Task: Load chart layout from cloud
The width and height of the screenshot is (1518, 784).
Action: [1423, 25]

____________________

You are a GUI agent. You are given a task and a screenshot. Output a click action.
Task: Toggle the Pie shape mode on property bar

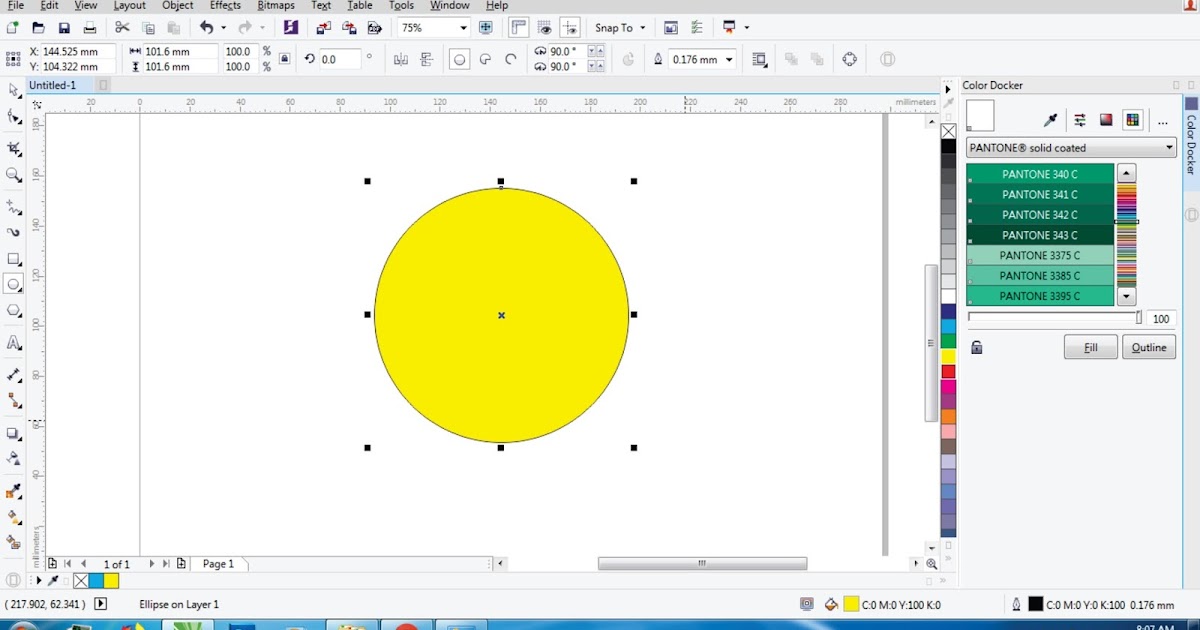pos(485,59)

____________________

Retype everything from the line containing "Task: Load chart layout from cloud" down to the line containing "Action: [1423, 25]", including both of those lines.

(THE REPLY):
Task: Load chart layout from cloud
The width and height of the screenshot is (1518, 784).
Action: [1423, 25]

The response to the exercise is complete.